• _TASK TO CARRY OUT_
Read through the data and report every line in which the word "will" occurs.

• _EXERCISE DATA_

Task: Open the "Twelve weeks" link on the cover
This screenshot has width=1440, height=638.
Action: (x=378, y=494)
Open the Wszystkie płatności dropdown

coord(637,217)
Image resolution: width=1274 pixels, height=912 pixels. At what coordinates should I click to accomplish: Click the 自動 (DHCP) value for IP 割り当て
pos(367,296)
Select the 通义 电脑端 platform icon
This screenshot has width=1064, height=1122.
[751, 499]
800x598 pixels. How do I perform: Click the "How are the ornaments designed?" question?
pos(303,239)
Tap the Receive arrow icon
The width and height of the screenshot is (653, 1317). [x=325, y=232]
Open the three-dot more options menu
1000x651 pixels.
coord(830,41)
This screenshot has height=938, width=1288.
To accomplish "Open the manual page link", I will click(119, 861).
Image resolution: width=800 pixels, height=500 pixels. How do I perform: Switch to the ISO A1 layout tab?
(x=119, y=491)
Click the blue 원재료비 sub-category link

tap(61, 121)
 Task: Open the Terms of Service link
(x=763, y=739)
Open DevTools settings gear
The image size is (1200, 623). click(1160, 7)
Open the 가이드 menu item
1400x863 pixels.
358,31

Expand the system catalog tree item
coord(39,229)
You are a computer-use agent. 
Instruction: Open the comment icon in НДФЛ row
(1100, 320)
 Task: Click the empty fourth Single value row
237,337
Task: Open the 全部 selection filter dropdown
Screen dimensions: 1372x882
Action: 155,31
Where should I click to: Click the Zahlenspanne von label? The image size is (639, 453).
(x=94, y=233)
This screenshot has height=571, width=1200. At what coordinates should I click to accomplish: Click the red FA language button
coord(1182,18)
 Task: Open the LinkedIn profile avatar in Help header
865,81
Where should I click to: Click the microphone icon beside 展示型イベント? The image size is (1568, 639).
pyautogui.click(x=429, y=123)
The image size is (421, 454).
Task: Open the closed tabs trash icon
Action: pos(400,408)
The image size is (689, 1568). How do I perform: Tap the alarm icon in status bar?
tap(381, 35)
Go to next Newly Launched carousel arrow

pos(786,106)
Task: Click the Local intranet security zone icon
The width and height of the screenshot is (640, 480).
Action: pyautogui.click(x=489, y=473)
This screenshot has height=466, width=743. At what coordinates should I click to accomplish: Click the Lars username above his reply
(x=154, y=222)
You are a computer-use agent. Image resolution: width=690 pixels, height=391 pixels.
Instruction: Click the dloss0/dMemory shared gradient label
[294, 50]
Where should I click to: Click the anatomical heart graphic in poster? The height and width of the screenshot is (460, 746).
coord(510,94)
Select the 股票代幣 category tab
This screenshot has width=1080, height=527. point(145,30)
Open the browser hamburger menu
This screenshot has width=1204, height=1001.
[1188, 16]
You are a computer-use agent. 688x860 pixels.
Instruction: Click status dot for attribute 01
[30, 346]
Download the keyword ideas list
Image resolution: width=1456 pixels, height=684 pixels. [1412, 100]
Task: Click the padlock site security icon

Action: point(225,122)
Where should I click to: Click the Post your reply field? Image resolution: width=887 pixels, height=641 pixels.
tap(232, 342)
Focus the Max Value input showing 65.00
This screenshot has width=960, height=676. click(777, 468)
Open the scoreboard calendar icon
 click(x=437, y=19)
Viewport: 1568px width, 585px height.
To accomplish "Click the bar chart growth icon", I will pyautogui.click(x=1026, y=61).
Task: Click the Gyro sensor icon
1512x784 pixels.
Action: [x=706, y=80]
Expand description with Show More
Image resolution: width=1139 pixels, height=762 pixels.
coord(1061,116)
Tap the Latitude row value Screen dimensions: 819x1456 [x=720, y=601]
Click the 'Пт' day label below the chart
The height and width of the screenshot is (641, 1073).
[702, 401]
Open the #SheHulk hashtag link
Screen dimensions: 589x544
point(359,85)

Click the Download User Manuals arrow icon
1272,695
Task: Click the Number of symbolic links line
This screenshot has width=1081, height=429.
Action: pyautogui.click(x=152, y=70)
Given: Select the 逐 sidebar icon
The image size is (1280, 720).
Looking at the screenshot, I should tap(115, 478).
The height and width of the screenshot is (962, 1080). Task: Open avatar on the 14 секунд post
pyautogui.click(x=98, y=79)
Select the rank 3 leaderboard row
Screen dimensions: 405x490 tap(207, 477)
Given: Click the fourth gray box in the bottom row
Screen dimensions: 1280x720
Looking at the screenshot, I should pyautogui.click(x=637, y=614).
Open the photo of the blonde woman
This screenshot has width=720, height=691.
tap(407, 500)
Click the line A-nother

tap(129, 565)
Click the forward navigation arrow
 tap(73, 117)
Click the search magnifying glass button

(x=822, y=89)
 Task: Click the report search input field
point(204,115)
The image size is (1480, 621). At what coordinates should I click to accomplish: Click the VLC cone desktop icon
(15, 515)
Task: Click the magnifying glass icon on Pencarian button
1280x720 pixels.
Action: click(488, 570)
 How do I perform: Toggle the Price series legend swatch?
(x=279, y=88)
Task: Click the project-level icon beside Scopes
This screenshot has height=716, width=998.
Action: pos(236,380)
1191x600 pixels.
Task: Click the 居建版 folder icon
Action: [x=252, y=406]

• _SOLUTION FOR THIS EXERCISE_
To accomplish "Open the manual page link", I will click(119, 861).
To accomplish "Click the bar chart growth icon", I will pyautogui.click(x=1026, y=61).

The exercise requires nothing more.